▸ Goal of the exercise: Please find every line in the entries below that contains the string "will", and copy it.

------ Supplied material ------

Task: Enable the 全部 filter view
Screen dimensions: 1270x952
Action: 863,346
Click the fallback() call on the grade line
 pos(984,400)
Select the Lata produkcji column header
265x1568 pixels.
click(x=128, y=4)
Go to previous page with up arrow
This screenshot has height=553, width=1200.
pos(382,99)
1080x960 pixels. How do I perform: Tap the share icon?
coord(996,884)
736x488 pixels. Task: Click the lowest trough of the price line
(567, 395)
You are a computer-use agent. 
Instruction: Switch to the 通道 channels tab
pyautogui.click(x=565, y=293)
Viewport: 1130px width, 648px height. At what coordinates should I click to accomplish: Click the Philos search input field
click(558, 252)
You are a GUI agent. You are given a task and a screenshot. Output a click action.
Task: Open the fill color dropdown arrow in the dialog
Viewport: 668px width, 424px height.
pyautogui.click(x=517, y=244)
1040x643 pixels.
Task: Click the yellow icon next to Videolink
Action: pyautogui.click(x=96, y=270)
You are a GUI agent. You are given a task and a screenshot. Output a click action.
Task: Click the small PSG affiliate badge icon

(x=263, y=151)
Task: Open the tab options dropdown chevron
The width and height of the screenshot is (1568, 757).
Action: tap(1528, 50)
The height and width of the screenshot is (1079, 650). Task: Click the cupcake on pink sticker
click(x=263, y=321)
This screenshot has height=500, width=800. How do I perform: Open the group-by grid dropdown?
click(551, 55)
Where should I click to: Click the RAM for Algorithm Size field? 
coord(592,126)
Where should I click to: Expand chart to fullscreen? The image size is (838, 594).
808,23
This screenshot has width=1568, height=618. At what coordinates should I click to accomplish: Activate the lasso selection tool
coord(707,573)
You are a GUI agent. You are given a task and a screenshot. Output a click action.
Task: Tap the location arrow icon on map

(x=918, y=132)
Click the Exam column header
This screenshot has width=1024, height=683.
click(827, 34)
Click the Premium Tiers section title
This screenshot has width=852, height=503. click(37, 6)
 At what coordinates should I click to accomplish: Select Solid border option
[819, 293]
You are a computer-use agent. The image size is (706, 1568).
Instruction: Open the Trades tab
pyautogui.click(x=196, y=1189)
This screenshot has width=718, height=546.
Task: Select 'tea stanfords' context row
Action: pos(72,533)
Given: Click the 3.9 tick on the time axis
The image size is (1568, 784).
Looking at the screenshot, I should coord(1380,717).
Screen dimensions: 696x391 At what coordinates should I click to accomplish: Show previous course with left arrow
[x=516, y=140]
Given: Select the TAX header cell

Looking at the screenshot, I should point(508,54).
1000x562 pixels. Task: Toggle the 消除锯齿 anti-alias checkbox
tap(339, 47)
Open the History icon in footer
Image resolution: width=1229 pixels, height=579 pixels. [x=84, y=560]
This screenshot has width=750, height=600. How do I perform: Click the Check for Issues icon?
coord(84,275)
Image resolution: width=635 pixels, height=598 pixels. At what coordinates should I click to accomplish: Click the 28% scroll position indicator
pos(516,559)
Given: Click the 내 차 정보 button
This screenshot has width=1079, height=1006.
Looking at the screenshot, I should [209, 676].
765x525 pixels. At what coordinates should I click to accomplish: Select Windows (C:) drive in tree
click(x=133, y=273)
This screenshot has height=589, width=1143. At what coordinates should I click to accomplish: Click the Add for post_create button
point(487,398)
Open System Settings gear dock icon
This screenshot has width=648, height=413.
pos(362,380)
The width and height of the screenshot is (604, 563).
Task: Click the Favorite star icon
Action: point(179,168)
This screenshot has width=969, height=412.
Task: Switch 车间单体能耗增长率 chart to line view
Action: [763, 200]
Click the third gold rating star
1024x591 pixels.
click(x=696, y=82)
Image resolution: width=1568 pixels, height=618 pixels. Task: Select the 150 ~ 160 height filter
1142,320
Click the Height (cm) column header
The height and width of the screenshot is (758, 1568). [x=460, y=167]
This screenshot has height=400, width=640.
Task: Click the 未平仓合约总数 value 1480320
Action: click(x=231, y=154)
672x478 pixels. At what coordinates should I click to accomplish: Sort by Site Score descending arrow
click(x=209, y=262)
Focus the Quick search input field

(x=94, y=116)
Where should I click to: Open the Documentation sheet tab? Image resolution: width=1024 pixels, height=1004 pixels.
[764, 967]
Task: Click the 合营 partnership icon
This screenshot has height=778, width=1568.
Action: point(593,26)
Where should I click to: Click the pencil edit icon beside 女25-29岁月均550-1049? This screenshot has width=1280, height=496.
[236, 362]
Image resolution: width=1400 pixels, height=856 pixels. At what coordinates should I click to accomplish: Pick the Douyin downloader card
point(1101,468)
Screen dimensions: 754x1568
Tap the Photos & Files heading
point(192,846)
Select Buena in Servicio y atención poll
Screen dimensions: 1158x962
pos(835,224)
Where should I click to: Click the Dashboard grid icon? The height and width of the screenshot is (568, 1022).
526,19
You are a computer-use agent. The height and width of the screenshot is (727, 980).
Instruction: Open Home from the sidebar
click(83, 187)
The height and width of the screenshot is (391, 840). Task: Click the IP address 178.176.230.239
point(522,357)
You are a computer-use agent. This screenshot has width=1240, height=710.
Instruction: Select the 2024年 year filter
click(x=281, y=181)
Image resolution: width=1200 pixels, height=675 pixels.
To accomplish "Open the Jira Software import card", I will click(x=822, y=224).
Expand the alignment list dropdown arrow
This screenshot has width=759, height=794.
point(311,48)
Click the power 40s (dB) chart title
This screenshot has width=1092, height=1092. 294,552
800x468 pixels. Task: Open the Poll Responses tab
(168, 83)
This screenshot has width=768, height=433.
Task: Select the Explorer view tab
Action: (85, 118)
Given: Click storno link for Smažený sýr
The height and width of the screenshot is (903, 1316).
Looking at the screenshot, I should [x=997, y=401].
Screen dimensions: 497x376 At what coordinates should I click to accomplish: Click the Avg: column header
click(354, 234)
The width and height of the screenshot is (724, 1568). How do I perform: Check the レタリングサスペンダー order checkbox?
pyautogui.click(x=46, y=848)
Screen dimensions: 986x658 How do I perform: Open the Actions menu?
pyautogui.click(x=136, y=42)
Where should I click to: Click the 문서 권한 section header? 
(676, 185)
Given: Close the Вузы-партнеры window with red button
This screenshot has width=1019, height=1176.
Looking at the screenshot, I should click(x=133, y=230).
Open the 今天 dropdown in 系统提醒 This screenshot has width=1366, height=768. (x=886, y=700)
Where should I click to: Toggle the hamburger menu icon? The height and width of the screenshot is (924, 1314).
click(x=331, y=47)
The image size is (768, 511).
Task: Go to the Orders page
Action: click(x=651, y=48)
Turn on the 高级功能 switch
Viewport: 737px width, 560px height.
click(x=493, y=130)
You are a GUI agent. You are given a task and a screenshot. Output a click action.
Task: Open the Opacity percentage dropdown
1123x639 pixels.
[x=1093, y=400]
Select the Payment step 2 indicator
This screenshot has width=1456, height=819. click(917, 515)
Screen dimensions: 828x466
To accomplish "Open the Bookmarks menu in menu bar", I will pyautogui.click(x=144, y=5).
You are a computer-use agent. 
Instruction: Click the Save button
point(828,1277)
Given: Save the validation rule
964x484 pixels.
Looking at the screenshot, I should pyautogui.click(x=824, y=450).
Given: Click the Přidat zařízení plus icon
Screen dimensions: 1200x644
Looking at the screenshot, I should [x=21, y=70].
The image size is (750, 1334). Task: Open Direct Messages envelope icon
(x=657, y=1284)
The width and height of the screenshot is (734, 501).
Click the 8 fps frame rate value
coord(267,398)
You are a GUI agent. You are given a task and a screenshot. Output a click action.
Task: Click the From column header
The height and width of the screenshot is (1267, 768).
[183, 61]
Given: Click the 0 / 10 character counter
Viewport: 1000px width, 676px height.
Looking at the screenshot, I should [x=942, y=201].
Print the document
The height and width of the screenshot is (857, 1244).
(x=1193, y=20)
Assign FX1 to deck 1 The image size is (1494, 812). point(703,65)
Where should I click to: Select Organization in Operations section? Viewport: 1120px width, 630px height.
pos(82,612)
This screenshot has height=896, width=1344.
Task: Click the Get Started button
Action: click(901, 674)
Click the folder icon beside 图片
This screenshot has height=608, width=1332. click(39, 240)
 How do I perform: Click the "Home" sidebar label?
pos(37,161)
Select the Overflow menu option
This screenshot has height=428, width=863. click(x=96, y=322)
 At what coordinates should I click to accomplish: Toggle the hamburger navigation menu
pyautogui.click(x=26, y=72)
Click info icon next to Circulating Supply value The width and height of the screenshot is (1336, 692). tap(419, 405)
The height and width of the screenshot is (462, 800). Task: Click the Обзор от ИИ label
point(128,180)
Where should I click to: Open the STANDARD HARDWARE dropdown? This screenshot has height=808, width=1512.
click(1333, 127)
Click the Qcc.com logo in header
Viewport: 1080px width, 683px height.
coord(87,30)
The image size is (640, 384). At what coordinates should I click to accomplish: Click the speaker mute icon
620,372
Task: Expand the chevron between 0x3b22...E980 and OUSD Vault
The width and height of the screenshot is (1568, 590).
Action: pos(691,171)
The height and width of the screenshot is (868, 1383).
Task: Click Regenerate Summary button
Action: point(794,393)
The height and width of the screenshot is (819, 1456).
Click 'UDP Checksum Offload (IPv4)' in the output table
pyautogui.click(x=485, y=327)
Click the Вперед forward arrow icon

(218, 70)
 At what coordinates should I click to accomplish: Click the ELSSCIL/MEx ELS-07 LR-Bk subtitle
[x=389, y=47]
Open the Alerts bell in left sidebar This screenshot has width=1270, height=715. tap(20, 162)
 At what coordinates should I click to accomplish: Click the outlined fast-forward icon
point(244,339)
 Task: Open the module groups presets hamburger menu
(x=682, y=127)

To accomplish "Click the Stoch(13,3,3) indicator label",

------

▸ Response to the task:
To accomplish "Open the Jira Software import card", I will click(x=822, y=224).
To accomplish "Open the Bookmarks menu in menu bar", I will pyautogui.click(x=144, y=5).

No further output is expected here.